Problem to solve =
The lines needed are those from the start of the records through the line holding "Litt blomstring. (249, 317)", each copied exactly.

Dataset entries:
————

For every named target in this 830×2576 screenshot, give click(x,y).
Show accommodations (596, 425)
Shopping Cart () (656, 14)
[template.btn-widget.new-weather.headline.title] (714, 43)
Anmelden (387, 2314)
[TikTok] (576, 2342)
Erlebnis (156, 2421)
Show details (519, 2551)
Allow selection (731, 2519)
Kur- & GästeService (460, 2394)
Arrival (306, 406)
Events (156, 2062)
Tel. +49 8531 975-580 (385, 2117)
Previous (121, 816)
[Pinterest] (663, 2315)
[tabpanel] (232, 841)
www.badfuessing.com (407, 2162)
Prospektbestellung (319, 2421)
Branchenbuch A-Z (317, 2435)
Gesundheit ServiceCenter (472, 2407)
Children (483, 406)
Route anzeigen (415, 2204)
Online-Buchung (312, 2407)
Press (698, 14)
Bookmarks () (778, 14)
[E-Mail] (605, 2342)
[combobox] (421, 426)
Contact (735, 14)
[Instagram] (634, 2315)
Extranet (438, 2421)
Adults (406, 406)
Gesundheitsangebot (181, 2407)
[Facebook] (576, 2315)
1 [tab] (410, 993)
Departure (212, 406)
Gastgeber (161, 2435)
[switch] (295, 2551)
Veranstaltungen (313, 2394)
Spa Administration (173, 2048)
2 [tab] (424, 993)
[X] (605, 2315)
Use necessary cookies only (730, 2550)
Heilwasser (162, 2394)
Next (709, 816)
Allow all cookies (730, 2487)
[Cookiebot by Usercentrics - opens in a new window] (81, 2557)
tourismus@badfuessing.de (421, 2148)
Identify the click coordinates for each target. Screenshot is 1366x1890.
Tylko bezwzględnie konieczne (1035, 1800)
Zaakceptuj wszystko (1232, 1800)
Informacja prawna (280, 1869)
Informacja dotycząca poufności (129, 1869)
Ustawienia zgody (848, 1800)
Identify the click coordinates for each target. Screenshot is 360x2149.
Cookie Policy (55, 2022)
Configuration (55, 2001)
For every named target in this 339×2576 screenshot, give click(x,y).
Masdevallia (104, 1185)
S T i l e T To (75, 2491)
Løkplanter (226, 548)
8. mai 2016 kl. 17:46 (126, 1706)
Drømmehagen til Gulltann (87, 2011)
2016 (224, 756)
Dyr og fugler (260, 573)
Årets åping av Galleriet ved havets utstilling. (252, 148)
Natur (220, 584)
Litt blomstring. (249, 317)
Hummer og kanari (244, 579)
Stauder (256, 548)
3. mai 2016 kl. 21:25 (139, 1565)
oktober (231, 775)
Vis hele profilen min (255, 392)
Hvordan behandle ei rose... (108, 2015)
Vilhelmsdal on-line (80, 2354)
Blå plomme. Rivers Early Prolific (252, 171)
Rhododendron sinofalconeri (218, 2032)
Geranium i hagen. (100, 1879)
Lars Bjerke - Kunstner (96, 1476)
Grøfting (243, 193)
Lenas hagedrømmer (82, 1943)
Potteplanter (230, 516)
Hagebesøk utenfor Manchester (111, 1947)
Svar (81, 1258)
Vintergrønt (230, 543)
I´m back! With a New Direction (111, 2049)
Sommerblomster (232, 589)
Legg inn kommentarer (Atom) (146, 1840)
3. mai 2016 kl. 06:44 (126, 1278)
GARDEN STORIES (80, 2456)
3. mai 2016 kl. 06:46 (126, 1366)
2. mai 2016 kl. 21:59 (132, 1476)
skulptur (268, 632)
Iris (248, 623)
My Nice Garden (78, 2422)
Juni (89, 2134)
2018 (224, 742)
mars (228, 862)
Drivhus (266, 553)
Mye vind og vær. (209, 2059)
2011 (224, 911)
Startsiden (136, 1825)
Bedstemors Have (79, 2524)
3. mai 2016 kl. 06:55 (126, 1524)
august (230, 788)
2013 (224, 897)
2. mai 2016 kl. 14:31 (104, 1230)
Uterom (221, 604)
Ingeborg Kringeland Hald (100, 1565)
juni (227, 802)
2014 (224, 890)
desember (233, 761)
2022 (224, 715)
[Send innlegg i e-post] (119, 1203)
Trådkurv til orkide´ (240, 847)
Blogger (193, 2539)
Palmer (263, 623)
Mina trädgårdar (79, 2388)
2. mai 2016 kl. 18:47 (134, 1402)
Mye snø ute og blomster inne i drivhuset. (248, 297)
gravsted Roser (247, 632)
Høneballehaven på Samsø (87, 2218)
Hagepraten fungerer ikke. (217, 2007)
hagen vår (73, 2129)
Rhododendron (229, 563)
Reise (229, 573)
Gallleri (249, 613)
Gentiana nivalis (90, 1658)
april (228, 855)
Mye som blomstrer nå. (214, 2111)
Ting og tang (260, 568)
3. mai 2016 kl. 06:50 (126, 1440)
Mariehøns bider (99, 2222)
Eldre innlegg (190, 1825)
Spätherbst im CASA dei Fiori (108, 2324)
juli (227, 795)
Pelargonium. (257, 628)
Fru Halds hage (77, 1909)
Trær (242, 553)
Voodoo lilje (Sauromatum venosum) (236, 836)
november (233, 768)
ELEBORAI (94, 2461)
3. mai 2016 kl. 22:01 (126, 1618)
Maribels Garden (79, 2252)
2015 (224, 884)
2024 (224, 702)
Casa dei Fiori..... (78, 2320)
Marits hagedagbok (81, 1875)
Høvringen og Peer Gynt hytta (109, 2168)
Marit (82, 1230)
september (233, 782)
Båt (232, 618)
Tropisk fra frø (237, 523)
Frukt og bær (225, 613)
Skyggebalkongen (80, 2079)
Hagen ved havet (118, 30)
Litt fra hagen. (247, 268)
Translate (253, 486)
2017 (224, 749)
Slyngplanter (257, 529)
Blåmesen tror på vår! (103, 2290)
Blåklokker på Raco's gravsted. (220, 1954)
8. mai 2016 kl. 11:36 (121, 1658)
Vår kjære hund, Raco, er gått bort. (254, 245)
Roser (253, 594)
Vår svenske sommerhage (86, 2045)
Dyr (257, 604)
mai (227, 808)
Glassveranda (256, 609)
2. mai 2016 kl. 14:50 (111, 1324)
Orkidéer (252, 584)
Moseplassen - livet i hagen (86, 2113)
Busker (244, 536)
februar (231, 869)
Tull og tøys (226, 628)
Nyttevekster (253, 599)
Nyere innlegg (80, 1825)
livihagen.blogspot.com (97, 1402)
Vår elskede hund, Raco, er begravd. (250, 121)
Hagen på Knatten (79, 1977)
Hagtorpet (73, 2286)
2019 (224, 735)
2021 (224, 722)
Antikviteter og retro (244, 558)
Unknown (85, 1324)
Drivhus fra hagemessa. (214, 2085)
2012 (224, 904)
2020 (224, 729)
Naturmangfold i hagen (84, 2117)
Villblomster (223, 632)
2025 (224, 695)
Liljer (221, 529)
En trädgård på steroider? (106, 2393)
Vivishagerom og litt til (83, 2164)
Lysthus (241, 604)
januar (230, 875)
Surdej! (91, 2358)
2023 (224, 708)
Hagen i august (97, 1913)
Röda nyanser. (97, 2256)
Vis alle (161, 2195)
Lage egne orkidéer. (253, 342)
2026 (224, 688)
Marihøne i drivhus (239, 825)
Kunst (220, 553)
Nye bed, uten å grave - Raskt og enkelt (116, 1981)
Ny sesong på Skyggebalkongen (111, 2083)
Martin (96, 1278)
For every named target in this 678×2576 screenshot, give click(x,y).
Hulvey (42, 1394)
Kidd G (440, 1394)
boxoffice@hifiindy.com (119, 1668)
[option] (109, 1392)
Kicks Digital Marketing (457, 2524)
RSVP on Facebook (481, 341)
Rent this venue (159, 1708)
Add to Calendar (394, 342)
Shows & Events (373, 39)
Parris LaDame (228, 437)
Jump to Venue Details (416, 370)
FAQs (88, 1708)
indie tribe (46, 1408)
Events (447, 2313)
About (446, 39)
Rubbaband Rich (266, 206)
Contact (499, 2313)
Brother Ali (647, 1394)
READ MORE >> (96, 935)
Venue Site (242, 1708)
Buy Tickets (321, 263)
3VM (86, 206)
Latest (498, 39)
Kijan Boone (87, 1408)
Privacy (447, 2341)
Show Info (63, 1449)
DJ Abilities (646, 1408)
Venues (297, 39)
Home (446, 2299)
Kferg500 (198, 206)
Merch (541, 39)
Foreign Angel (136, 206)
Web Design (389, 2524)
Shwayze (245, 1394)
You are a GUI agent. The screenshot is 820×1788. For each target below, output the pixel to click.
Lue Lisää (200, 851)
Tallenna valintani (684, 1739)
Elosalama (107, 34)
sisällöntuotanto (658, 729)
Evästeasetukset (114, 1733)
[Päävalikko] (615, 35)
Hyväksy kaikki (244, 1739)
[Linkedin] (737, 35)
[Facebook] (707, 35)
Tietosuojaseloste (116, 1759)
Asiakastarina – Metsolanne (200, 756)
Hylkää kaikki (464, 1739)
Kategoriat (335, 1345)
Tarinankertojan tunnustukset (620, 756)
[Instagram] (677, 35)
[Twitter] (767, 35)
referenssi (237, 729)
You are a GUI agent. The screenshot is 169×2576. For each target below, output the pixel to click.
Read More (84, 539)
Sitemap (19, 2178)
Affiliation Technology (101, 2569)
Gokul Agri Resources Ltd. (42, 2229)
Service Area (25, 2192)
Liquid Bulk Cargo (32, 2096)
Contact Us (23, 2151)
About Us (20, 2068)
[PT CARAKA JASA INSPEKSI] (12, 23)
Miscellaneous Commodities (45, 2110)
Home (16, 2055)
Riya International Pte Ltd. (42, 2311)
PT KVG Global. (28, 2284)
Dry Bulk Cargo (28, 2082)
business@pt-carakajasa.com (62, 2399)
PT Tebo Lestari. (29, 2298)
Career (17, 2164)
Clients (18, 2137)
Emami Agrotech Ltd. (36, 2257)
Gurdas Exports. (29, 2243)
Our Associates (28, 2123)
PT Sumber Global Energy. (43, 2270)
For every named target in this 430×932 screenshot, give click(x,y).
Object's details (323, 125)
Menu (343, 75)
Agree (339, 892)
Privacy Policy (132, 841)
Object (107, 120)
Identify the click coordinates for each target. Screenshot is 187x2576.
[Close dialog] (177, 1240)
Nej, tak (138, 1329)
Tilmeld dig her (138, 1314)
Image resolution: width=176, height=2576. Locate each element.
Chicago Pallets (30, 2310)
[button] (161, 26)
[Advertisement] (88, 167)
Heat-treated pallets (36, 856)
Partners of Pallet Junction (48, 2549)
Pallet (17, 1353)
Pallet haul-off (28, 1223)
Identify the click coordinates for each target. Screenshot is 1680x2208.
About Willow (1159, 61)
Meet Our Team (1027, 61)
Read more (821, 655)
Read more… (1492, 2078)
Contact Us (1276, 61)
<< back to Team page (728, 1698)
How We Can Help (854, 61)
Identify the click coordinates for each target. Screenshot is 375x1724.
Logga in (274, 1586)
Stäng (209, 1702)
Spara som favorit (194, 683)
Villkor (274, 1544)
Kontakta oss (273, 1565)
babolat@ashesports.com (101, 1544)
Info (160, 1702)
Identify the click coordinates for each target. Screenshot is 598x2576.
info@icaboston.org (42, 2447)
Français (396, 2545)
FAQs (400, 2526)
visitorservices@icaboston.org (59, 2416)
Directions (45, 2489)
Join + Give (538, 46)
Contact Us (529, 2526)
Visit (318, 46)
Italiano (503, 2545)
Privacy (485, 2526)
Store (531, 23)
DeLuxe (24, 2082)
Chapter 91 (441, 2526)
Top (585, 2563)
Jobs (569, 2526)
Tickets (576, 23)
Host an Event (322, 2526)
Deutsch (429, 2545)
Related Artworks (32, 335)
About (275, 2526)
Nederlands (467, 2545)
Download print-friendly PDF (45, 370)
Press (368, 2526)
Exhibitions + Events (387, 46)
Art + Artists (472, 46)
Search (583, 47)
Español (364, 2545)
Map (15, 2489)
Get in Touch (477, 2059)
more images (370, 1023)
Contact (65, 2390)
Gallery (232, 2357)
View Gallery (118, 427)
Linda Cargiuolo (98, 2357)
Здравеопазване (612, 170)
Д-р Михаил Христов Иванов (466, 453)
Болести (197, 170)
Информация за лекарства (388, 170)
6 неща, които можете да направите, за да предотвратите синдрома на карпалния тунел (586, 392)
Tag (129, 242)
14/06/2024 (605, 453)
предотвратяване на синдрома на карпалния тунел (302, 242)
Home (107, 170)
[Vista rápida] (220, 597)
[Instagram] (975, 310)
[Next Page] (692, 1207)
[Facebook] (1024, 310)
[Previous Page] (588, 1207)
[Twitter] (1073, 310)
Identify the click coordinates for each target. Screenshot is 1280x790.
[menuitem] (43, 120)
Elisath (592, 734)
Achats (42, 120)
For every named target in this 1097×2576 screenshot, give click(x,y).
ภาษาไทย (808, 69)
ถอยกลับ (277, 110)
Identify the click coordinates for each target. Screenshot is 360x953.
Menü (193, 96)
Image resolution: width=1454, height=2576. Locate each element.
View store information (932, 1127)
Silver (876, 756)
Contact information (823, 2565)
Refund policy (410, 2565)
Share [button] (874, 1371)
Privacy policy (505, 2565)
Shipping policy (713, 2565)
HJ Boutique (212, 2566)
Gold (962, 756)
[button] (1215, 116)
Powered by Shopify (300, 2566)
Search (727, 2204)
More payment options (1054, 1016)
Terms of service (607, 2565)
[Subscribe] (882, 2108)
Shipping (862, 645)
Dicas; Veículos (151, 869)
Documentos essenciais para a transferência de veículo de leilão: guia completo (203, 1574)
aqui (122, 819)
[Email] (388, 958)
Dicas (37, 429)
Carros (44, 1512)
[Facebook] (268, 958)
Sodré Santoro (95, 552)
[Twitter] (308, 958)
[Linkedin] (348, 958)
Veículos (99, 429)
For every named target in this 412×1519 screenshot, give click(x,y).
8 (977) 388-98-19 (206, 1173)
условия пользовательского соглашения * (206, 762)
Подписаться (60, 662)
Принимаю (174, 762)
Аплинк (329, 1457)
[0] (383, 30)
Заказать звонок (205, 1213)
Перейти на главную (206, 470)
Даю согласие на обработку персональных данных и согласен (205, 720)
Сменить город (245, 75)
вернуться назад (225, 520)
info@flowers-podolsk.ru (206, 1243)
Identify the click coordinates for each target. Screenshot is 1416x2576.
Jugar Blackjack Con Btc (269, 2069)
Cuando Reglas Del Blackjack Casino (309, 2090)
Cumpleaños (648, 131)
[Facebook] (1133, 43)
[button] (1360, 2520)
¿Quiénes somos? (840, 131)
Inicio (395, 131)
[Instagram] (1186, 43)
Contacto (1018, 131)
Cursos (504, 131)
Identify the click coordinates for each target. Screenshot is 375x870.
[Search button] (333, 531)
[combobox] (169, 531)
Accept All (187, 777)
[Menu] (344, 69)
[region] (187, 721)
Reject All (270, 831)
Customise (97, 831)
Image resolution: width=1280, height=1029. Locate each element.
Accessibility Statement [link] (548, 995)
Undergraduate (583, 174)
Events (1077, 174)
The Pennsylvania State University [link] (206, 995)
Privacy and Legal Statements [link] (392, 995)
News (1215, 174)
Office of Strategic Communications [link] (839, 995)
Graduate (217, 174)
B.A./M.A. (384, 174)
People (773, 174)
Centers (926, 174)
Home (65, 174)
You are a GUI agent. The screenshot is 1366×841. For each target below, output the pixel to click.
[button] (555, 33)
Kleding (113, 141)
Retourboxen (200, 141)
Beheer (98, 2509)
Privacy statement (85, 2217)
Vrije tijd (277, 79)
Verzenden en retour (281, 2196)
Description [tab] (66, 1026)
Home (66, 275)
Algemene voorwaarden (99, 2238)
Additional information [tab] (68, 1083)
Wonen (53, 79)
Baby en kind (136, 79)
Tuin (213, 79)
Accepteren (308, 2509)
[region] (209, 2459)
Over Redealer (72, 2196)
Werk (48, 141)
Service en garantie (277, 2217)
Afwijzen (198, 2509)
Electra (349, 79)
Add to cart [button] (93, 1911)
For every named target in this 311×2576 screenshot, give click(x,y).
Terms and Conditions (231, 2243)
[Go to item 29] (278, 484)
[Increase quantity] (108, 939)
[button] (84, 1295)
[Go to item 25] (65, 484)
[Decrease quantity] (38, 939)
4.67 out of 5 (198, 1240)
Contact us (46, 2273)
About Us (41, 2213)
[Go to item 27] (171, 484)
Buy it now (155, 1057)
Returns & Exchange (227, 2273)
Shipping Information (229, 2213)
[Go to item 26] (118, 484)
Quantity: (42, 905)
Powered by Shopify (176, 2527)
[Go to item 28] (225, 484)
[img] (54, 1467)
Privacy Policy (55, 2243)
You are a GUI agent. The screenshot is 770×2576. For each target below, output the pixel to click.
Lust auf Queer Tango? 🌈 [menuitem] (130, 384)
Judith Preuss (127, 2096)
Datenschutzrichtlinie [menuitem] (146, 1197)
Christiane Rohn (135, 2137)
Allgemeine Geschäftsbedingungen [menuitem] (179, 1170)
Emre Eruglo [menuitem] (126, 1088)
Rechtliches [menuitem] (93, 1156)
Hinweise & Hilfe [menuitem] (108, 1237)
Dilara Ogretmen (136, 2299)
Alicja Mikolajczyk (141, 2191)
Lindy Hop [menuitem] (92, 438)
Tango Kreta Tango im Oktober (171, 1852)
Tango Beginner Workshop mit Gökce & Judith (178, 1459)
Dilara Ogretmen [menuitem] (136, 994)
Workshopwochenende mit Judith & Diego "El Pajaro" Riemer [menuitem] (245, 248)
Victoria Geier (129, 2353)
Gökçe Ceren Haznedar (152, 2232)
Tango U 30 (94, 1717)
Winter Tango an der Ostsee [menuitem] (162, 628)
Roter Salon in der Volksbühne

————

Task answer =
For every named target in this 830×2576 screenshot, give click(x,y).
Show accommodations (596, 425)
Shopping Cart () (656, 14)
[template.btn-widget.new-weather.headline.title] (714, 43)
Anmelden (387, 2314)
[TikTok] (576, 2342)
Erlebnis (156, 2421)
Show details (519, 2551)
Allow selection (731, 2519)
Kur- & GästeService (460, 2394)
Arrival (306, 406)
Events (156, 2062)
Tel. +49 8531 975-580 (385, 2117)
Previous (121, 816)
[Pinterest] (663, 2315)
[tabpanel] (232, 841)
www.badfuessing.com (407, 2162)
Prospektbestellung (319, 2421)
Branchenbuch A-Z (317, 2435)
Gesundheit ServiceCenter (472, 2407)
Children (483, 406)
Route anzeigen (415, 2204)
Online-Buchung (312, 2407)
Press (698, 14)
Bookmarks () (778, 14)
[E-Mail] (605, 2342)
[combobox] (421, 426)
Contact (735, 14)
[Instagram] (634, 2315)
Extranet (438, 2421)
Adults (406, 406)
Gesundheitsangebot (181, 2407)
[Facebook] (576, 2315)
1 [tab] (410, 993)
Departure (212, 406)
Gastgeber (161, 2435)
[switch] (295, 2551)
Veranstaltungen (313, 2394)
Spa Administration (173, 2048)
2 [tab] (424, 993)
[X] (605, 2315)
Use necessary cookies only (730, 2550)
Heilwasser (162, 2394)
Next (709, 816)
Allow all cookies (730, 2487)
[Cookiebot by Usercentrics - opens in a new window] (81, 2557)
tourismus@badfuessing.de (421, 2148)
Identify the click coordinates for each target. Screenshot is 1366x1890.
Tylko bezwzględnie konieczne (1035, 1800)
Zaakceptuj wszystko (1232, 1800)
Informacja prawna (280, 1869)
Informacja dotycząca poufności (129, 1869)
Ustawienia zgody (848, 1800)
Identify the click coordinates for each target. Screenshot is 360x2149.
Cookie Policy (55, 2022)
Configuration (55, 2001)
For every named target in this 339×2576 screenshot, give click(x,y).
Masdevallia (104, 1185)
S T i l e T To (75, 2491)
Løkplanter (226, 548)
8. mai 2016 kl. 17:46 (126, 1706)
Drømmehagen til Gulltann (87, 2011)
2016 (224, 756)
Dyr og fugler (260, 573)
Årets åping av Galleriet ved havets utstilling. (252, 148)
Natur (220, 584)
Litt blomstring. (249, 317)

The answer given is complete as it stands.